* **ABOUT THIS TASK**:
The data below has to be returned exactly, down to the last character.

* **INFORMATION**:

^^^^

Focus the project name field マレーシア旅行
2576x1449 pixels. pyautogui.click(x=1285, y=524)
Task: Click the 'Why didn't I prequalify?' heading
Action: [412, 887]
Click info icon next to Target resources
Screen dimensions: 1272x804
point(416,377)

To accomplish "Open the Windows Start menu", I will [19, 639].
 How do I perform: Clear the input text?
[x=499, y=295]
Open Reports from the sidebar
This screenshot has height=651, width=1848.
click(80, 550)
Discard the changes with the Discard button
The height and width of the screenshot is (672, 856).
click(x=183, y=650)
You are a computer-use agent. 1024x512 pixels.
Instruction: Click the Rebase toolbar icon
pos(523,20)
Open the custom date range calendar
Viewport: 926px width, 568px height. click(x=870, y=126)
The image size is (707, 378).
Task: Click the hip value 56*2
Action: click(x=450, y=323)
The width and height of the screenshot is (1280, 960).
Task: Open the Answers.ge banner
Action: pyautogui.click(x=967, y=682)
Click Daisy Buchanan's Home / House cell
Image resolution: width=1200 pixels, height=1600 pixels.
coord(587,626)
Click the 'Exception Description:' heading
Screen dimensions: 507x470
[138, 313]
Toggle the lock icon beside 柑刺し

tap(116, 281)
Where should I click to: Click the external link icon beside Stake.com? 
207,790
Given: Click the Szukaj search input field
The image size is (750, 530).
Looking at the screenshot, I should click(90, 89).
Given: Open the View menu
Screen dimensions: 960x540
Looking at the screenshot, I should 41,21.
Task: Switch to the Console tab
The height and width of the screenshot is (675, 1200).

^^^^

* **EXPECTED OUTPUT**:
Focus the project name field マレーシア旅行
2576x1449 pixels. pyautogui.click(x=1285, y=524)
Task: Click the 'Why didn't I prequalify?' heading
Action: [412, 887]
Click info icon next to Target resources
Screen dimensions: 1272x804
point(416,377)

To accomplish "Open the Windows Start menu", I will [19, 639].
 How do I perform: Clear the input text?
[x=499, y=295]
Open Reports from the sidebar
This screenshot has height=651, width=1848.
click(80, 550)
Discard the changes with the Discard button
The height and width of the screenshot is (672, 856).
click(x=183, y=650)
You are a computer-use agent. 1024x512 pixels.
Instruction: Click the Rebase toolbar icon
pos(523,20)
Open the custom date range calendar
Viewport: 926px width, 568px height. click(x=870, y=126)
The image size is (707, 378).
Task: Click the hip value 56*2
Action: click(x=450, y=323)
The width and height of the screenshot is (1280, 960).
Task: Open the Answers.ge banner
Action: pyautogui.click(x=967, y=682)
Click Daisy Buchanan's Home / House cell
Image resolution: width=1200 pixels, height=1600 pixels.
coord(587,626)
Click the 'Exception Description:' heading
Screen dimensions: 507x470
[138, 313]
Toggle the lock icon beside 柑刺し

tap(116, 281)
Where should I click to: Click the external link icon beside Stake.com? 
207,790
Given: Click the Szukaj search input field
The image size is (750, 530).
Looking at the screenshot, I should click(90, 89).
Given: Open the View menu
Screen dimensions: 960x540
Looking at the screenshot, I should 41,21.
Task: Switch to the Console tab
The height and width of the screenshot is (675, 1200).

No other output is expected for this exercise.